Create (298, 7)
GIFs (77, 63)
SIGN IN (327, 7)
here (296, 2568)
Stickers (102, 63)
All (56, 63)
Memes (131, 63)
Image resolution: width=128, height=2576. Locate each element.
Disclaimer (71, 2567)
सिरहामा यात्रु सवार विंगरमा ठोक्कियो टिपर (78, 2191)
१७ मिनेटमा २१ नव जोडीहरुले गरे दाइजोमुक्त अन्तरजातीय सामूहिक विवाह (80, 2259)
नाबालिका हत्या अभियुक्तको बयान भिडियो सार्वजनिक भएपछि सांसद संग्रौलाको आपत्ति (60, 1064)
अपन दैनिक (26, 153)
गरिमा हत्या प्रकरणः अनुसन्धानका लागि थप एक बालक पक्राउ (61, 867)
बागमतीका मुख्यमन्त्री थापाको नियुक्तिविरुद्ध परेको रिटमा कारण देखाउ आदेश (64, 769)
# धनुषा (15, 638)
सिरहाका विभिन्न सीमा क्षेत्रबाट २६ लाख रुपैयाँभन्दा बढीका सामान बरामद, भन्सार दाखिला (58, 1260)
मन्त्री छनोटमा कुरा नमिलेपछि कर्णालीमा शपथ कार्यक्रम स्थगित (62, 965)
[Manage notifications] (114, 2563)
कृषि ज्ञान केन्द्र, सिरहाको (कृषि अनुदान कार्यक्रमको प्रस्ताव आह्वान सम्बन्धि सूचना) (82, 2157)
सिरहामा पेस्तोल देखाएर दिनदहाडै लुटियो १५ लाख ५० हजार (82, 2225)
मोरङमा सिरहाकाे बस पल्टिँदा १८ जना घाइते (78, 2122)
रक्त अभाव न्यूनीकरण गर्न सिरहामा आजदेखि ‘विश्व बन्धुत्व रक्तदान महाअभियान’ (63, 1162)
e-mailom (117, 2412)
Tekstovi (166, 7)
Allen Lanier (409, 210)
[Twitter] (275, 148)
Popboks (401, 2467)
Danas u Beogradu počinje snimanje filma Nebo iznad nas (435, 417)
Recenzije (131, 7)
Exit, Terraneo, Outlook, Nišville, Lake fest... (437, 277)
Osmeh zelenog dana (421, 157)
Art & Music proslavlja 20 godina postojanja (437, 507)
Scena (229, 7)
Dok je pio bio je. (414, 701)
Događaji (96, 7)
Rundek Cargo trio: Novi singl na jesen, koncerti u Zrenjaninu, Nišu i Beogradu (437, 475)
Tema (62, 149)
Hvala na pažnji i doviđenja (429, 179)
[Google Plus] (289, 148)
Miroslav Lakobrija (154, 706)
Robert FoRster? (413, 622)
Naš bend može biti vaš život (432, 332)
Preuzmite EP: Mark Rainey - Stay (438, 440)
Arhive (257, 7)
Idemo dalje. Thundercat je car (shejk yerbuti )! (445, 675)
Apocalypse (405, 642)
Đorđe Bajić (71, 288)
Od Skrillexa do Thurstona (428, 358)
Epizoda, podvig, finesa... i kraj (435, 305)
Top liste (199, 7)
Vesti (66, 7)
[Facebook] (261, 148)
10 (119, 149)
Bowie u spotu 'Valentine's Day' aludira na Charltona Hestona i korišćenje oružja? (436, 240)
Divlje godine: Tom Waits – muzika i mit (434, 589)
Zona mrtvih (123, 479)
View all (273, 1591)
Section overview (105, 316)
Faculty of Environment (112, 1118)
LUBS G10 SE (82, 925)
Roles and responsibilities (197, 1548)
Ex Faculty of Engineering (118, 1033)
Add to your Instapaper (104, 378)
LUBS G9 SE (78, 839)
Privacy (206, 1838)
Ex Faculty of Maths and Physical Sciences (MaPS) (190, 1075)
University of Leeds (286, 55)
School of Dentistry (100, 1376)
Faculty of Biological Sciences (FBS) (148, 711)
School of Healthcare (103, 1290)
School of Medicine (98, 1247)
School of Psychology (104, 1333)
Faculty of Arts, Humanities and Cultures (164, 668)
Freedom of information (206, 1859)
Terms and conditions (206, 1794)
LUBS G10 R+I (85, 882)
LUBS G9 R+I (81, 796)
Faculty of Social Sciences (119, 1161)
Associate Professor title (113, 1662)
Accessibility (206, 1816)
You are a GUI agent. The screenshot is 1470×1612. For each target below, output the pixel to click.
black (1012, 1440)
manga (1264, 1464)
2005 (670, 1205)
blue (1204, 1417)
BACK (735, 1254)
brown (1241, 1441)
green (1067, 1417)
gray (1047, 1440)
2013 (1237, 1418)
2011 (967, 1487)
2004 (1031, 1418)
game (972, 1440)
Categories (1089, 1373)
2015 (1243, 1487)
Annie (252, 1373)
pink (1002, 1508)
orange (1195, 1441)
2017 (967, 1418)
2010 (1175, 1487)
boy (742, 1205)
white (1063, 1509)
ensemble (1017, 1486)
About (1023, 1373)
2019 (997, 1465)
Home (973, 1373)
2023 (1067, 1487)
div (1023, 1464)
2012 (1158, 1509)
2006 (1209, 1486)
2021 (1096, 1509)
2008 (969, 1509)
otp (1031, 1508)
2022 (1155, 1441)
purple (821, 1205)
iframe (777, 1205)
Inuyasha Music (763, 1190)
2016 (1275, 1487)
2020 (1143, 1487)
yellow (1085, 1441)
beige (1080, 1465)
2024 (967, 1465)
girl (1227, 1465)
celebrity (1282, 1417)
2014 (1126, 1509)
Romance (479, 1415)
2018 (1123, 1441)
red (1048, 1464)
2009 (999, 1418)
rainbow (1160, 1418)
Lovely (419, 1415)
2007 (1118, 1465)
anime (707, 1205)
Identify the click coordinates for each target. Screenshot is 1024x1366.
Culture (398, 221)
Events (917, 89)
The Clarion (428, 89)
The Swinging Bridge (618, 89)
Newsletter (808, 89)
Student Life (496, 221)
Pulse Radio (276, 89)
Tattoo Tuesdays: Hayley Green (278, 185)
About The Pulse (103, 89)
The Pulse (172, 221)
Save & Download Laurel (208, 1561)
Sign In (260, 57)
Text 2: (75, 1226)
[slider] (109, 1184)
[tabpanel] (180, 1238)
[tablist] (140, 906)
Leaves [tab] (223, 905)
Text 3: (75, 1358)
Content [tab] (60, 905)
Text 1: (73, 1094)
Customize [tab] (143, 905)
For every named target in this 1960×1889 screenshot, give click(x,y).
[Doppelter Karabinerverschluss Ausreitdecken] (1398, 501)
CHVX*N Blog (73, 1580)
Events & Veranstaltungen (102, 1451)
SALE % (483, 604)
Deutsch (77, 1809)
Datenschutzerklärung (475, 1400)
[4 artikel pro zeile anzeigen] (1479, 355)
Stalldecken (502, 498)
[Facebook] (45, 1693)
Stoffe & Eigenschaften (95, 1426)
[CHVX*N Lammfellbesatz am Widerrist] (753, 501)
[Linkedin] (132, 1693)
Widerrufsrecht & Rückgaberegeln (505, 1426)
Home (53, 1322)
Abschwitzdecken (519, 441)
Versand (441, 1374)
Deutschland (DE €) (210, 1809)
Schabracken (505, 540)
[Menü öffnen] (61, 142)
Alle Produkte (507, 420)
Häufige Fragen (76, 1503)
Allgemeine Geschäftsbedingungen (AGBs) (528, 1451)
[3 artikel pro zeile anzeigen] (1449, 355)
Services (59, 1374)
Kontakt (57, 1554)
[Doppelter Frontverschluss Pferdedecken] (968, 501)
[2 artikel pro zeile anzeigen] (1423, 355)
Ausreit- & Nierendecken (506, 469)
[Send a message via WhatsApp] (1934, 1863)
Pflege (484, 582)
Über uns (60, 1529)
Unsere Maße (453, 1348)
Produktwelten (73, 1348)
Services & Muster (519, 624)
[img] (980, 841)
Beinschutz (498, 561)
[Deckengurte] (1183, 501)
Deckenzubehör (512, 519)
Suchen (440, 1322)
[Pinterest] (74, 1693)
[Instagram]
= = = = = = =
— What is required —
Looking at the data above, give the number of lines that include "artikel"; add nothing else.

— Reply —
3